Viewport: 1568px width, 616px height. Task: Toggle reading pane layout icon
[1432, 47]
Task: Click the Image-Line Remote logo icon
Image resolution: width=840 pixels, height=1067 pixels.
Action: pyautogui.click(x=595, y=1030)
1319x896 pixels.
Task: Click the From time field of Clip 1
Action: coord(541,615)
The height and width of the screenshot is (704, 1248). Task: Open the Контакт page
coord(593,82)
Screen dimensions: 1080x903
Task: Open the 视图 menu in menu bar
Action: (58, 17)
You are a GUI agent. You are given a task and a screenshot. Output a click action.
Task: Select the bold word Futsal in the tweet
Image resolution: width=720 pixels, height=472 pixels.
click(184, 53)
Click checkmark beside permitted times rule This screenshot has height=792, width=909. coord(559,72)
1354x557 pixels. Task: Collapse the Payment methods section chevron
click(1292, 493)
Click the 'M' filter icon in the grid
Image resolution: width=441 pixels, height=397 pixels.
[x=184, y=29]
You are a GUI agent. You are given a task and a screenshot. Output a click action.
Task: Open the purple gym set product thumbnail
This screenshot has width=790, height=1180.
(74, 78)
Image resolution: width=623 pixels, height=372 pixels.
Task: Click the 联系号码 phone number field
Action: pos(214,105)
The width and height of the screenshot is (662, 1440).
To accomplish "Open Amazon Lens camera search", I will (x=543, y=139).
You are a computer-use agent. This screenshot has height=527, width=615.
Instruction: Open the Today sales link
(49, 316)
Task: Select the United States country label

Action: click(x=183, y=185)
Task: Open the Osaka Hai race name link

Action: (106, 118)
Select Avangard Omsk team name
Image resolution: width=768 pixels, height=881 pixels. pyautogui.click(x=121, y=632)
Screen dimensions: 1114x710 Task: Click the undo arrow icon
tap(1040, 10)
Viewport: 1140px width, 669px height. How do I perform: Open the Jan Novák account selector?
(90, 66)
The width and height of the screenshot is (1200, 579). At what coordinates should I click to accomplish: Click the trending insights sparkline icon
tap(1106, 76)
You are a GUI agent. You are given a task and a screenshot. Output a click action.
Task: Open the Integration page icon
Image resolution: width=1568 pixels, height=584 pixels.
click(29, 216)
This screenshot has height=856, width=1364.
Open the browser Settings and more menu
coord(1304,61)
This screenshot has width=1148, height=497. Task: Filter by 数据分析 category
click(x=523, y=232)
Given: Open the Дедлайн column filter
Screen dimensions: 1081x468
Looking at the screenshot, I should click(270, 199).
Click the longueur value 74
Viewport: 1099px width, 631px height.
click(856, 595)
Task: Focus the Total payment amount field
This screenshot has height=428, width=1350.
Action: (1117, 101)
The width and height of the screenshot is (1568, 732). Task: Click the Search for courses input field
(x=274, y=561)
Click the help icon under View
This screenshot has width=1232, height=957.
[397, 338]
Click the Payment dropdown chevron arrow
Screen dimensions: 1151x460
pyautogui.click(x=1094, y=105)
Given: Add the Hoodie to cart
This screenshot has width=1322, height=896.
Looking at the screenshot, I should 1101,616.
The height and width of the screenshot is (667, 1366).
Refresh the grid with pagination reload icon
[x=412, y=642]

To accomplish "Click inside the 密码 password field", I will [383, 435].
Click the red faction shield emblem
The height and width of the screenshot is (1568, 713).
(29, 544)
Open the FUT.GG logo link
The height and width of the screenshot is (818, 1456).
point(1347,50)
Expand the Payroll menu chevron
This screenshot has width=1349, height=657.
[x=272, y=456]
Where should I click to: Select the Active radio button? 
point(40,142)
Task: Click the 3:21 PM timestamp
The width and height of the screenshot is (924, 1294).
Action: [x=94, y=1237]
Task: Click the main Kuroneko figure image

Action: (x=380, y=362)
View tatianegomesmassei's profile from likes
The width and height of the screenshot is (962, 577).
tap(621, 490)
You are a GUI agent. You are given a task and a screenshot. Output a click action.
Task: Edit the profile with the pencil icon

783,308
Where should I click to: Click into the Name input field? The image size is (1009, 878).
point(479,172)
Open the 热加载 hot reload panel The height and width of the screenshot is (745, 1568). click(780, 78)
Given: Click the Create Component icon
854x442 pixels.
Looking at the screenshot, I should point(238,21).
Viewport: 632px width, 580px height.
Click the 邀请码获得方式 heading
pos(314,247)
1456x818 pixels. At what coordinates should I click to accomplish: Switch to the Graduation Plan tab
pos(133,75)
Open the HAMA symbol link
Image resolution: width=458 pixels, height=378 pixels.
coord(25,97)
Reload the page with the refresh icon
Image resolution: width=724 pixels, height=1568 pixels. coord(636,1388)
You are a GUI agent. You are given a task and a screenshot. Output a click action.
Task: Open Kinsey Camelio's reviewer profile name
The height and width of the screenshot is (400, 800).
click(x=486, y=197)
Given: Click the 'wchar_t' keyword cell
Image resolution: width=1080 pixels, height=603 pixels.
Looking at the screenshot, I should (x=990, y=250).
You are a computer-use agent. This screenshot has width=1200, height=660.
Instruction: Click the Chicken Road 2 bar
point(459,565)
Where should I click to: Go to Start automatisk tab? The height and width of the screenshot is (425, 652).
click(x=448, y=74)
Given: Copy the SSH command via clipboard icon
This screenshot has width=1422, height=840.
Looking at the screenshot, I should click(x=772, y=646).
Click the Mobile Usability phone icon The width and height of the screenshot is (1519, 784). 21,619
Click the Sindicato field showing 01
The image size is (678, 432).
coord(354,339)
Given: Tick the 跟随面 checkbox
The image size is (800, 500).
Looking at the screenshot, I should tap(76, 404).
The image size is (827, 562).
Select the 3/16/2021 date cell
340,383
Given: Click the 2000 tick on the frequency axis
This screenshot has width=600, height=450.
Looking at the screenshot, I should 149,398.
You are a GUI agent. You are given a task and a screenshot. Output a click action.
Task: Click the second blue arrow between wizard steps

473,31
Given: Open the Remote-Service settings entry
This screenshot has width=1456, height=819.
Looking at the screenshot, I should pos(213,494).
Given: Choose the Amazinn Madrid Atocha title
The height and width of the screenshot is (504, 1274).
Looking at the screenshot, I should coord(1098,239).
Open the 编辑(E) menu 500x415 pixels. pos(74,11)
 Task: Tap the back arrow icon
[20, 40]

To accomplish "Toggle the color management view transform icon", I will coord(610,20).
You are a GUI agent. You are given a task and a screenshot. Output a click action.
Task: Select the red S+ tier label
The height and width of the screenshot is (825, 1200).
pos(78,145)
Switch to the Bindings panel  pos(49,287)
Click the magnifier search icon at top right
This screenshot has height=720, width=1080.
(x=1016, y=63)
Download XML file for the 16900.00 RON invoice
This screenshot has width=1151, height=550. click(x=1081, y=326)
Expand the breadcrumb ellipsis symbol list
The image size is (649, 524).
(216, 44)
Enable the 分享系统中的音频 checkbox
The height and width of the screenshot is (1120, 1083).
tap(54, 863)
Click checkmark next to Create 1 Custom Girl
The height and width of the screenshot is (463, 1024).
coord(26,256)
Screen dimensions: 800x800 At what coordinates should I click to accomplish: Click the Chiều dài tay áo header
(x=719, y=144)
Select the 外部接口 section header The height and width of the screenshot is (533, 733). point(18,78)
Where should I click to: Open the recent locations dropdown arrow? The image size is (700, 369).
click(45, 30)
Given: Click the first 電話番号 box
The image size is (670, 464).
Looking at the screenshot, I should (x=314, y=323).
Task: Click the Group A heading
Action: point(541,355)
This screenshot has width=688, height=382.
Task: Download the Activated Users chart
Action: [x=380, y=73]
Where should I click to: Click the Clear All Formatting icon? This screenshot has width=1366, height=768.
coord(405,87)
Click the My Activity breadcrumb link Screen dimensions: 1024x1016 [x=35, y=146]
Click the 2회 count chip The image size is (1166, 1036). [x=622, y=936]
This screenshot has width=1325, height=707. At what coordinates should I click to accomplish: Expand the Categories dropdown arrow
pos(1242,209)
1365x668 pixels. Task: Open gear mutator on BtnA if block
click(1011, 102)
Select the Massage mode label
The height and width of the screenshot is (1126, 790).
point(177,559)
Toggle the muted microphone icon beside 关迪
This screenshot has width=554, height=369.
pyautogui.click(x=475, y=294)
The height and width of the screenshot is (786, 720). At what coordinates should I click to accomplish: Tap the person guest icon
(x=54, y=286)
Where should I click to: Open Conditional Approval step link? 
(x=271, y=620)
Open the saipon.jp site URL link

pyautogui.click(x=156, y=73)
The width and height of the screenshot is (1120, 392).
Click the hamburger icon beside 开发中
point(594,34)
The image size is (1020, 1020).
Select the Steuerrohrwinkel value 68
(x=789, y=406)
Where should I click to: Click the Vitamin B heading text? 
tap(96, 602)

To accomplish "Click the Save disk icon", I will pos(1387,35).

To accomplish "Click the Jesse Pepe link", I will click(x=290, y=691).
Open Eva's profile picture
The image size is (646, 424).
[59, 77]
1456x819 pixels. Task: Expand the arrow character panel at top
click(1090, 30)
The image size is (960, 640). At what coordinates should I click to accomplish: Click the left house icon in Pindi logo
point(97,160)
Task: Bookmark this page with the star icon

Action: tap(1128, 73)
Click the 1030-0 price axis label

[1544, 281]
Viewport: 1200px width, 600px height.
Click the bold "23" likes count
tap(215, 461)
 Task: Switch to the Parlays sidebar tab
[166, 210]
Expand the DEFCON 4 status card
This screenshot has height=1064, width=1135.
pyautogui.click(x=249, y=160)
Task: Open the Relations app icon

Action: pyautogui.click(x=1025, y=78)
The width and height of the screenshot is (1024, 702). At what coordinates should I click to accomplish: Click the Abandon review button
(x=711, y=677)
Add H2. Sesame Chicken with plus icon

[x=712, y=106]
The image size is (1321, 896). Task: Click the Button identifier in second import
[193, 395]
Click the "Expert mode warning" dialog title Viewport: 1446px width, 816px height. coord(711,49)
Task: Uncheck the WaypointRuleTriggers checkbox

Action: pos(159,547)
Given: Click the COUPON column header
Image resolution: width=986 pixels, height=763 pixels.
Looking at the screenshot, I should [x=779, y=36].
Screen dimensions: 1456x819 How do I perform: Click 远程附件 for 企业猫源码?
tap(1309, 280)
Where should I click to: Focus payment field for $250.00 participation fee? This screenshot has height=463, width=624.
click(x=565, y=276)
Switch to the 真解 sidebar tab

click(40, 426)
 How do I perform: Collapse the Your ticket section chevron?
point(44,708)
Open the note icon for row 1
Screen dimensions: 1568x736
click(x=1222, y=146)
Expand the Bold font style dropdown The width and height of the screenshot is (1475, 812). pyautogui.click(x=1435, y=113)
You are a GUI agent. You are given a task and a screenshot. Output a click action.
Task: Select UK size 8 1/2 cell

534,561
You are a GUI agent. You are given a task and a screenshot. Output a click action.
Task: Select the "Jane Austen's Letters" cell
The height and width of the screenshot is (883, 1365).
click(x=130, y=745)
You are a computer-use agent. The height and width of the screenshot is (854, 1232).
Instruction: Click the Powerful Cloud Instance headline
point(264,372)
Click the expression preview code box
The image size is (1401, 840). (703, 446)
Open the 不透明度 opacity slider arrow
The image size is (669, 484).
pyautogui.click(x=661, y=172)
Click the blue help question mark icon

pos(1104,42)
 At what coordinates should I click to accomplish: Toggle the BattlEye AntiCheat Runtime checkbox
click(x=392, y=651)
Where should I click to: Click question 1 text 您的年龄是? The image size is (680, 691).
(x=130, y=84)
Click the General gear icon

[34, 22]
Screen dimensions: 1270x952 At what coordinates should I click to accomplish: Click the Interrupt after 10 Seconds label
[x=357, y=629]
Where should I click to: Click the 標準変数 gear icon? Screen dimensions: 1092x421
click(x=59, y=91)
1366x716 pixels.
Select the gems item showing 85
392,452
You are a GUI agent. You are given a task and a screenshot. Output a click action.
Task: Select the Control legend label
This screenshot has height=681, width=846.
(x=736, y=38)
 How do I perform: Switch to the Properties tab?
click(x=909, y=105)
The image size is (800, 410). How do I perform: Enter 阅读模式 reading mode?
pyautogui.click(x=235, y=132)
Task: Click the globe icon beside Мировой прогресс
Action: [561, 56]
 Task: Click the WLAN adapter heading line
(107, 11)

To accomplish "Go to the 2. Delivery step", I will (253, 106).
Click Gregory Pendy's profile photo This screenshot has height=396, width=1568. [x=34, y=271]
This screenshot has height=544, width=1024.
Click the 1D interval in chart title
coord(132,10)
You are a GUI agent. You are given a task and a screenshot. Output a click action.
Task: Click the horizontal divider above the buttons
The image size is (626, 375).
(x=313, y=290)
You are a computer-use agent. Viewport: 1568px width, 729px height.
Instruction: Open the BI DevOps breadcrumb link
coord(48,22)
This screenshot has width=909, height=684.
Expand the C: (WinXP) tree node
■ ■ ■ ■
Assignment —
Find the number of lines in the records that include the word "column". Write only that number.

Finished exercise —
2